First Leisure appoints independent directors to stave off investor revolt
MICHAEL Grade, the former media mogul who now chairs First Leisure, yesterday caved into pressure from large shareholders to reform the antiquated board structure of the bars to bowling group.
First Leisure has been forced to bring forward plans to appoint two new independent non-executive directors to the board to stave off a potential shareholder revolt over a series of controversial measures including Mr Grade's own pounds 4.5m, four-year pay deal.
However, some of First Leisure's largest institutional shareholders remain angry that Mr Grade has ignored their demands for a more far-reaching shake up of the board and believe the plans do not go far enough to placate their growing concerns about the way the group is run.
First Leisure plans to appoint the new non-executive directors within 12 months, to replace two, as yet unspecified, existing non-executive board members. The move is designed to assuage shareholder concerns that the current non-executive directors lack independence.

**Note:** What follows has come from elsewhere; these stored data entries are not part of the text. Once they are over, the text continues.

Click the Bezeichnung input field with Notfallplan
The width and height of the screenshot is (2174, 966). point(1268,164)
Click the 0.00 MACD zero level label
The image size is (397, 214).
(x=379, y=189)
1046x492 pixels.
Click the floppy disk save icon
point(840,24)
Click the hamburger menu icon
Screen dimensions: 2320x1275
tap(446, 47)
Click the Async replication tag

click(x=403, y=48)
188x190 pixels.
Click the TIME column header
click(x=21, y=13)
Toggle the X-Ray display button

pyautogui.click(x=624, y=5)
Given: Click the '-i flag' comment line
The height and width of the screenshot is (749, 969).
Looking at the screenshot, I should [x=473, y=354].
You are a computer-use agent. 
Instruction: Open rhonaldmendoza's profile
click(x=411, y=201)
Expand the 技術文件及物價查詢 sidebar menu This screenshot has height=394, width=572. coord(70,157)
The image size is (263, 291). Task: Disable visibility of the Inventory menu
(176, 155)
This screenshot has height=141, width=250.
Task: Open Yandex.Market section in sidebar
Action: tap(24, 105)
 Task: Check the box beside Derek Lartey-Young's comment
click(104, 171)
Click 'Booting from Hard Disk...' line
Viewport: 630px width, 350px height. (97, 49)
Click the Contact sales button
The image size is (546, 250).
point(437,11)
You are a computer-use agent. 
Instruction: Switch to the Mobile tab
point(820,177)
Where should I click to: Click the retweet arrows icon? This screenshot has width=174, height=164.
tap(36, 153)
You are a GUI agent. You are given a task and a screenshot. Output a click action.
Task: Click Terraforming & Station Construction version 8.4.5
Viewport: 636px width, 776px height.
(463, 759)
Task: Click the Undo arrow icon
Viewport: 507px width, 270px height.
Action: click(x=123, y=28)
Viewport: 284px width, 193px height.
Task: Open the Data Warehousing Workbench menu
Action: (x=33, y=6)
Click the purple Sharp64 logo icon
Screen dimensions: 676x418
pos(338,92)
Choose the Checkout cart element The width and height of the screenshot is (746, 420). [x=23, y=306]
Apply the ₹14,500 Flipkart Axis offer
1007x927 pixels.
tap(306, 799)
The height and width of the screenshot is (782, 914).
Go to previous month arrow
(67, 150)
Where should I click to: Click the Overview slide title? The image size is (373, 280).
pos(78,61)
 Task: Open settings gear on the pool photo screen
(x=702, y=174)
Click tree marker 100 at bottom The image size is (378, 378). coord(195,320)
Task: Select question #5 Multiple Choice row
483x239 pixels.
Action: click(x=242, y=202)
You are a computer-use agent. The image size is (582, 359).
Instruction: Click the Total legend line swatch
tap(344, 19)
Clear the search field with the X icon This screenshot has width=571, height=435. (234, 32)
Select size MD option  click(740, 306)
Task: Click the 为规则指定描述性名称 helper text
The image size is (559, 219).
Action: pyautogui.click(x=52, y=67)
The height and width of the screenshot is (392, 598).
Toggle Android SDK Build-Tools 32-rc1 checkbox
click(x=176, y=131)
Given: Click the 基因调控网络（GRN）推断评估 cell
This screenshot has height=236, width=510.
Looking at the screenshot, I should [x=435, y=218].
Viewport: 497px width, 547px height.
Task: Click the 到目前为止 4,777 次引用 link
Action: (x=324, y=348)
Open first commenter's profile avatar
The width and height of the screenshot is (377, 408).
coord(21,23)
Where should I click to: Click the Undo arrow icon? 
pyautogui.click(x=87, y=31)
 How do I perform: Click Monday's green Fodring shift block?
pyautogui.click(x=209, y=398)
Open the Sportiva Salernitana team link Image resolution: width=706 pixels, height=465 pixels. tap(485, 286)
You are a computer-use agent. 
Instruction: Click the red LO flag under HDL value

The concessions were enough to ensure that three non-executive directors including Joe Bollom, David Ducks and Sir John Woolf were re-elected to the board. However, they only narrowly won a poll at the agm, with more than 45 per cent of the shareholders showing their dissatisfaction with First Leisure by voting against them. The three non-executives have attracted specific criticism from institutional shareholders and are candidates to lose their positions when the new directors are appointed.